Yanagimori-jinja, Shinto shrine in Japan
Yanagimori-jinja ist ein kleiner Shinto-Schrein in Chiyoda-ku, der sich südlich der Station Akihabara befindet und durch einen schmalen Fußweg erreichbar ist. Das Gelände hat einen einfachen Aufbau mit mehreren kleineren Gebäuden, Steinlaternen, wilden Weidenbäumen und einer ruhigen Innenfläche mit Statuen, die der japanischen Folklore gewidmet sind.
Der Schrein wurde 1457 von dem Kriegsherrn Ota Dokan gegründet, um negative Energien aus dem Nordosten abzuwenden, da dieser Richtung für Edo Castle als ungünstig galt. Ursprünglich mit dem Inari-Kult in Kyoto verbunden, der den Fuchs und Wohlstand verehrte, wurden später Tanuki-Legenden in die Verehrung aufgenommen.
Der Schrein ist eng mit der Gestalt des Tanuki verbunden, einer Figur aus japanischen Legenden, die für Glück und Wohlstand steht. Besucher können Statuen sehen, die diese Kreatur darstellen, und viele kommen hierher, um für gutes Geschick in ihrer Arbeit zu beten.
Der Schrein ist etwa fünf Minuten zu Fuß von der Station Akihabara entfernt und mit klaren Beschilderung leicht zu finden. Das Gelände ist offen zugänglich und bietet sich für einen kurzen, ruhigen Besuch an, ideal für eine Pause vom geschäftigen Treiben der Stadt.

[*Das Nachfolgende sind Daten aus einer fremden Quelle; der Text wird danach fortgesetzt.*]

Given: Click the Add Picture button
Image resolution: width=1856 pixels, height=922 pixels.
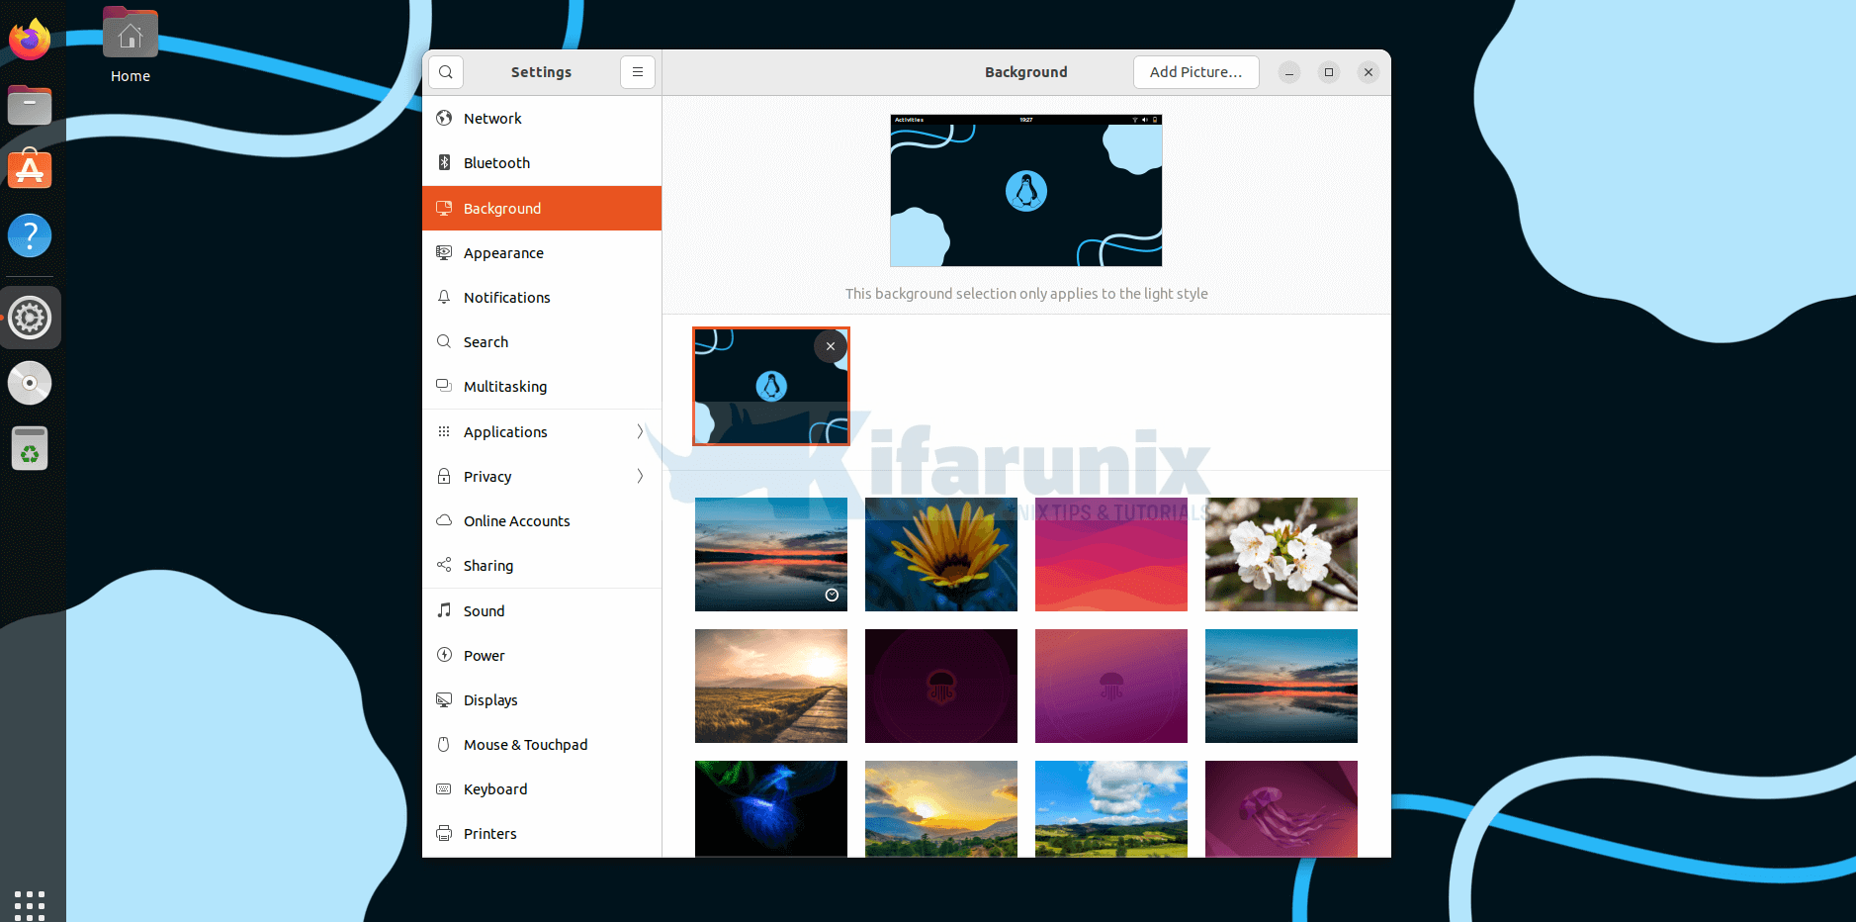Looking at the screenshot, I should click(x=1195, y=71).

Die Tanuki-Statuen hier werden O-Tanuki-sama genannt und zeigen die Kreaturen mit großen Bäuchen und ausgeprägten Genitalien, was in der japanischen Folklore Glück und magische Kraft darstellt. Dieses humorvolle, aber tiefgründige Symbol macht den Schrein zu einem besonderen Ort, wo alte Traditionen mit Verspieltheit verbunden sind.